Em meados de 2010, e pouco depois de regressar ao Reino Unido — igualmente para lecionar –, Masood seria referenciado pelas secretas britânicas como presumível extremista. A informação foi entretanto confirmada pela primeira-ministra britânica Theresa May, que vai mais longe na adjetivação e descreve Masood um como “extremista violento”, embora acrescentando que para o MI5 este não passaria de uma figura “periférica”.

Tão periférico que, conta o Guardian, sairia do radar das secretas pouco tempo antes de, na quita-feira, ter causado a morte a quarto pessoas e ferido mais de meia centena na ponte de Westminster.

Num outro jornal britânico, o Telegraph, surge a associação entre Khalid Masood e um grupo extremista (com ligações à al-Qaeda) que vivia igualmente em Luton. Segundo este jornal, Massod poderá ter estado envolvido na preparação de um ataque (com recurso a um carro telecomandado e armadilhado com uma bomba) a uma base territorial do exército.
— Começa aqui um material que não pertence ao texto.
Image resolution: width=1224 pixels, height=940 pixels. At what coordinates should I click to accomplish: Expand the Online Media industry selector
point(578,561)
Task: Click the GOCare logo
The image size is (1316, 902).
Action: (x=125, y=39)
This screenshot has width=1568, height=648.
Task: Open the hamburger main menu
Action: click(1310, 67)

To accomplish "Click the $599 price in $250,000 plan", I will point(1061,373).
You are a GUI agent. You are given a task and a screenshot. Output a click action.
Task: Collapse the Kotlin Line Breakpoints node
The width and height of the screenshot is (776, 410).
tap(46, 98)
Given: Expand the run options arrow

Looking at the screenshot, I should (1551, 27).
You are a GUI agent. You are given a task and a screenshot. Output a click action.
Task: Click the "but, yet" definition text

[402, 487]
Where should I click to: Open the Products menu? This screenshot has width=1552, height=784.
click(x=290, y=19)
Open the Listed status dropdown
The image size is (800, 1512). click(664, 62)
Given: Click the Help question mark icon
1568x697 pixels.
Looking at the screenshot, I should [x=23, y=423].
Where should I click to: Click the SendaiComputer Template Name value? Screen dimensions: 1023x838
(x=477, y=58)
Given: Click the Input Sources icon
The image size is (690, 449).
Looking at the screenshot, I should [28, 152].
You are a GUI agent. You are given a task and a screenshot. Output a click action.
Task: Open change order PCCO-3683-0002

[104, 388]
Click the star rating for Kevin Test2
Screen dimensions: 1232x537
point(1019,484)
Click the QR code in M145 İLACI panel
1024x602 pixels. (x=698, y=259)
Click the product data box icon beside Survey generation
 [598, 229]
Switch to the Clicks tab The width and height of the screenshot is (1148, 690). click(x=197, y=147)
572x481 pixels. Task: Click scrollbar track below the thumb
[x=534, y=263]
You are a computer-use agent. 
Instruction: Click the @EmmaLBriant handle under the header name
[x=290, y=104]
O ataque acabaria por nunca se consumar, pois as secretas seguiam um dos mentores deste, Zahid Iqbal, e detiveram-no, bem como a outros três suspeitos. Acabariam todos condenados à pena de prisão. Massod nunca foi implicado no caso.

Entretanto, foi detido este domingo à noite em Birmingham mais um suspeito (um homem com cerca de 30 anos) de preparação de atos terroristas, desconhecendo-se o seu envolvimento ou não no atentando de Westminster. Sobe assim para 12 o número de detenções após o atentado em Londres — nove dos detidos foram entretanto libertados sem acusação formal e um outro foi libertado sob fiança.